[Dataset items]
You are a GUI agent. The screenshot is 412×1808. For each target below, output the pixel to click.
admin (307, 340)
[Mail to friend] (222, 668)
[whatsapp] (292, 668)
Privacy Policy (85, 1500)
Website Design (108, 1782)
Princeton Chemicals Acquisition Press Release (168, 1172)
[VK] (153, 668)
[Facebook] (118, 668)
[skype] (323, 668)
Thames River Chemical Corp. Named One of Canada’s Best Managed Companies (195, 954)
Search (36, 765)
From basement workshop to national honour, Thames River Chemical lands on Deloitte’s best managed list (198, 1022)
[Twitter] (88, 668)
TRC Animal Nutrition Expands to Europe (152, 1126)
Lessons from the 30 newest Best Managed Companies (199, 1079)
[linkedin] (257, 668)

*WHAT YOU SHOULD DO*: An exact copy is needed of the closing lines of the entries above, counting from the one that contains "Lessons from the" and including it and the last.

*YOUR RESPONSE*:
Lessons from the 30 newest Best Managed Companies (199, 1079)
[linkedin] (257, 668)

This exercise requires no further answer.